_Brief_
Turn the records below into a Markdown table with the columns "Row" and "Record text," numbering each kept line and skipping blank lines. Leave the pictures out of the table.

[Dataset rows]
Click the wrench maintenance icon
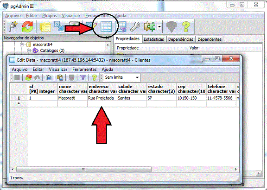This screenshot has height=190, width=267. (x=135, y=26)
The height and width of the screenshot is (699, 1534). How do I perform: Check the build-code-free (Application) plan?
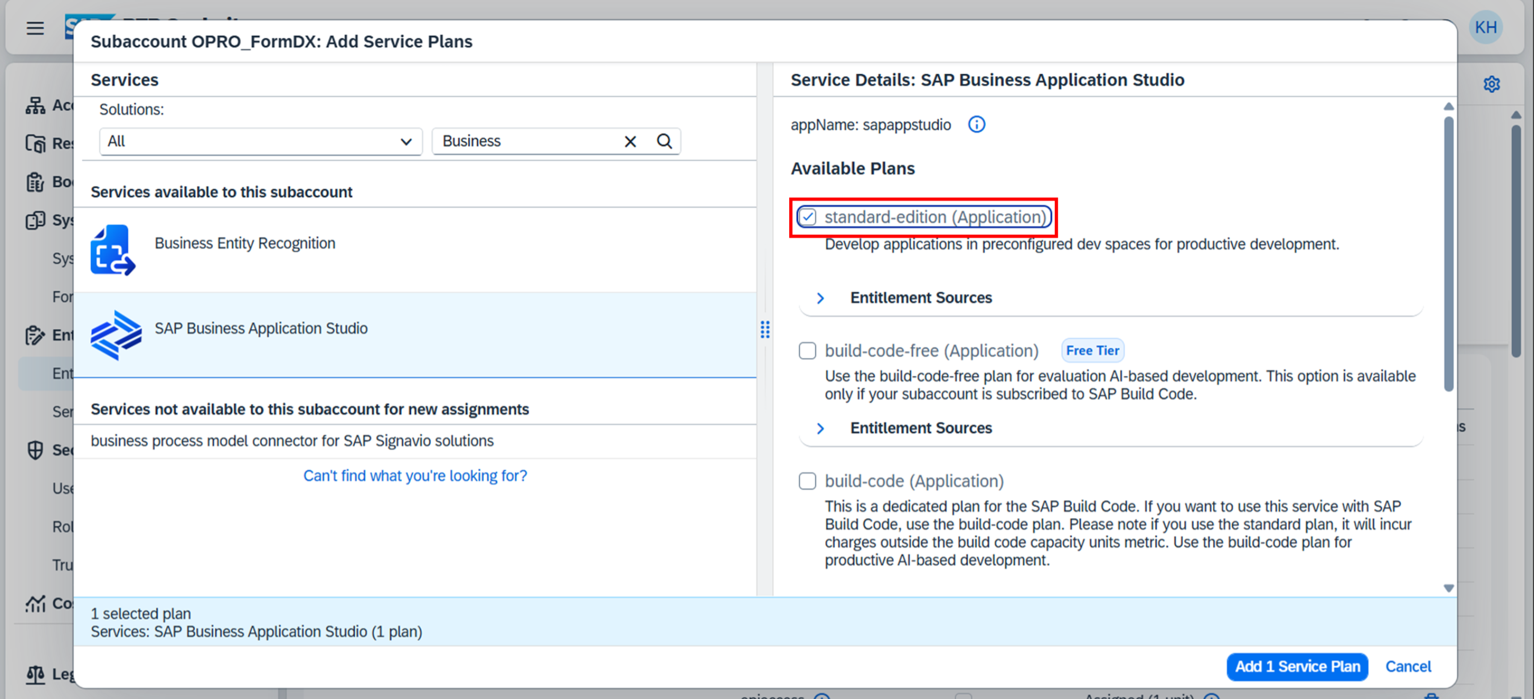coord(807,351)
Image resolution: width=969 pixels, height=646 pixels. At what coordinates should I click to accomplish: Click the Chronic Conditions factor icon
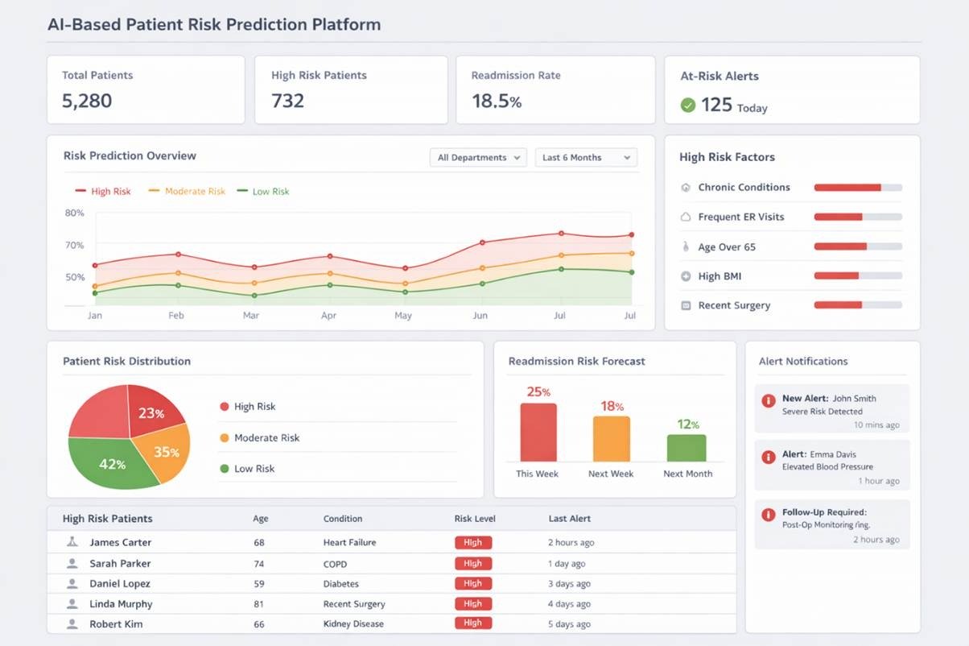(686, 188)
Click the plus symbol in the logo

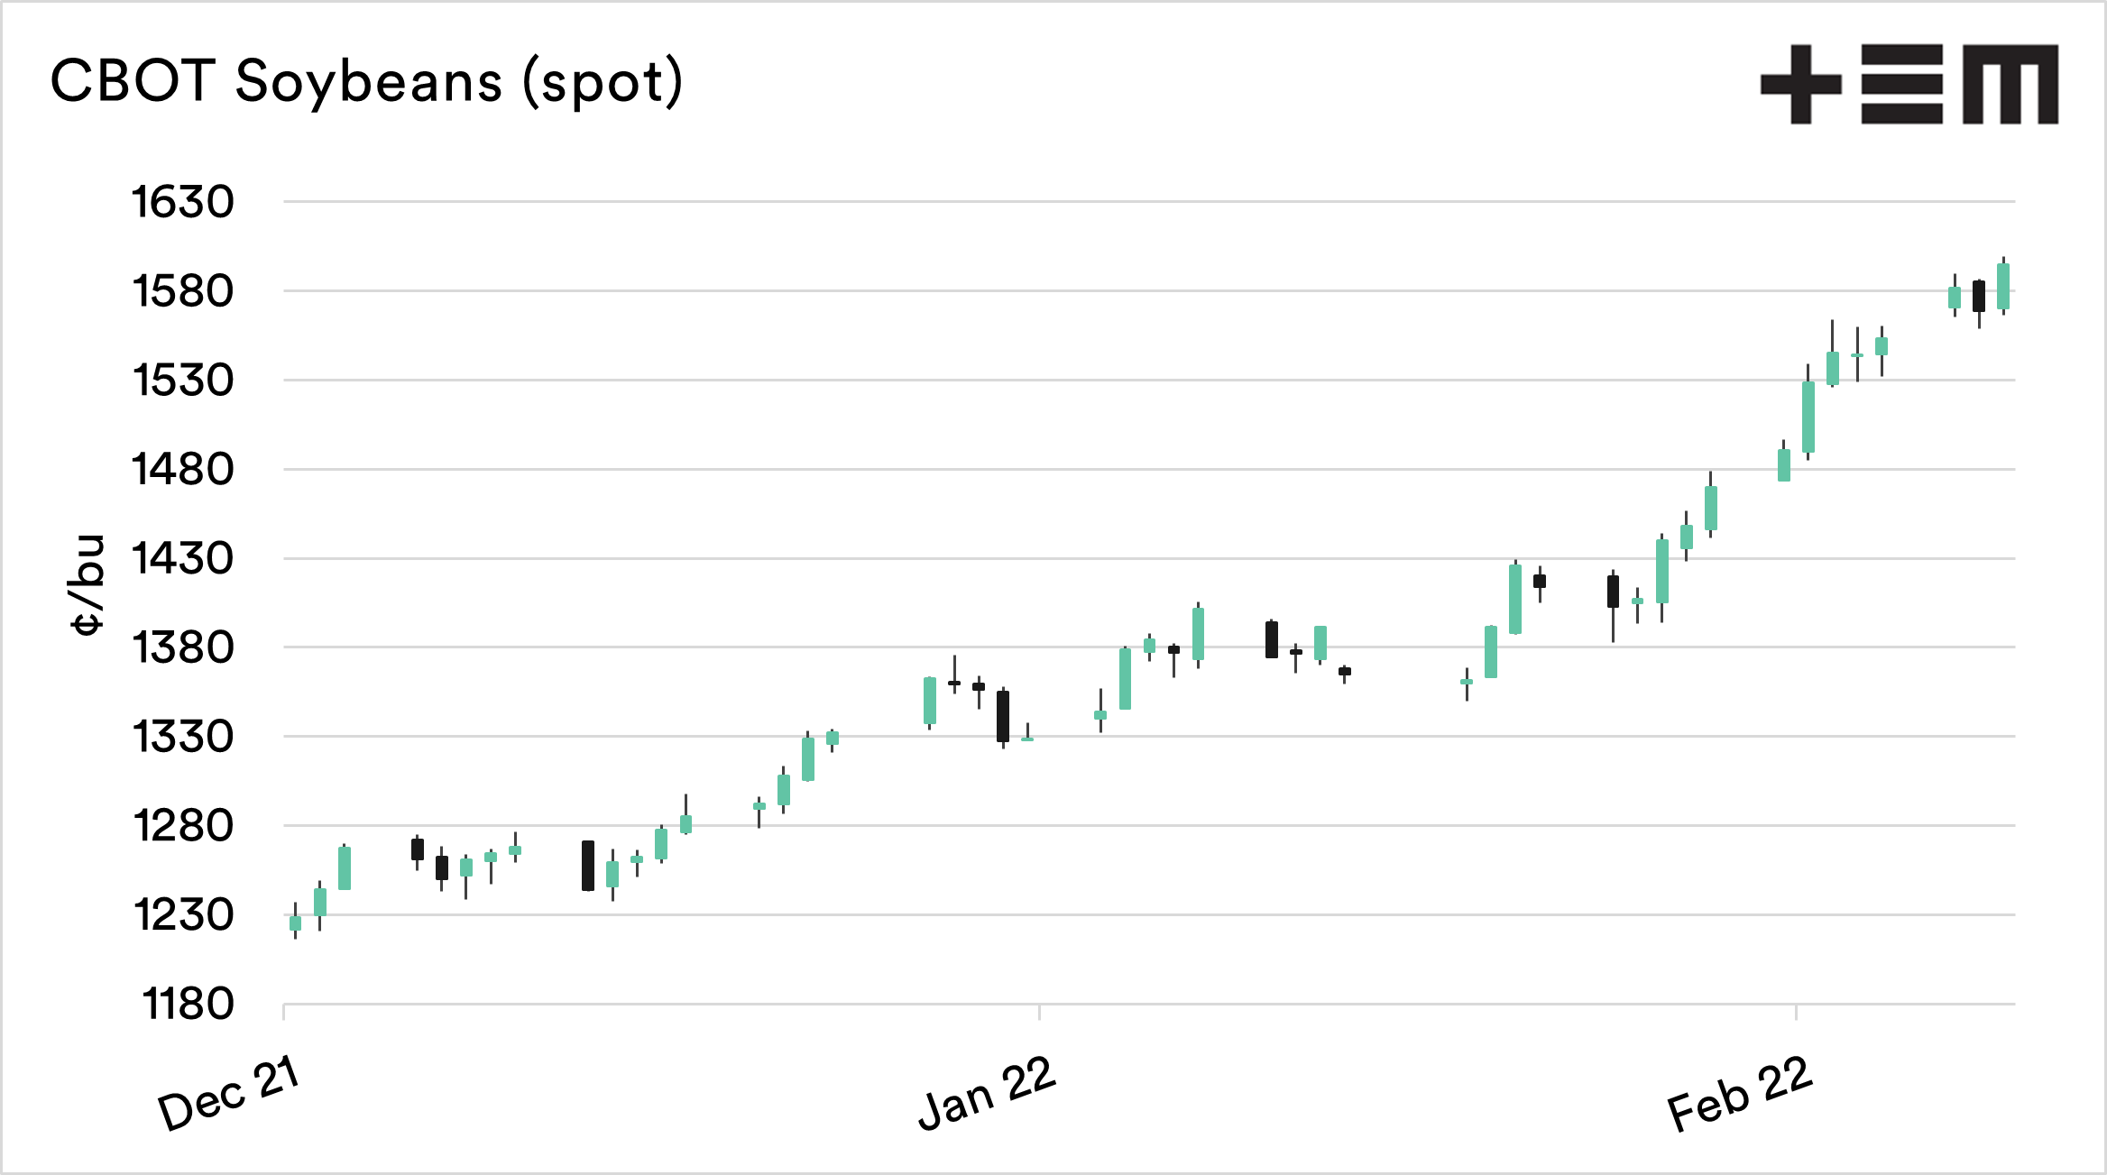tap(1800, 84)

_Answer to this task_
| Row | Record text |
|---|---|
| 1 | Click the wrench maintenance icon |
| 2 | This screenshot has height=190, width=267. (x=135, y=26) |
| 3 | The height and width of the screenshot is (699, 1534). How do I perform: Check the build-code-free (Application) plan? |
| 4 | coord(807,351) |
| 5 | Image resolution: width=969 pixels, height=646 pixels. At what coordinates should I click to accomplish: Click the Chronic Conditions factor icon |
| 6 | (686, 188) |
| 7 | Click the plus symbol in the logo |
| 8 | tap(1800, 84) |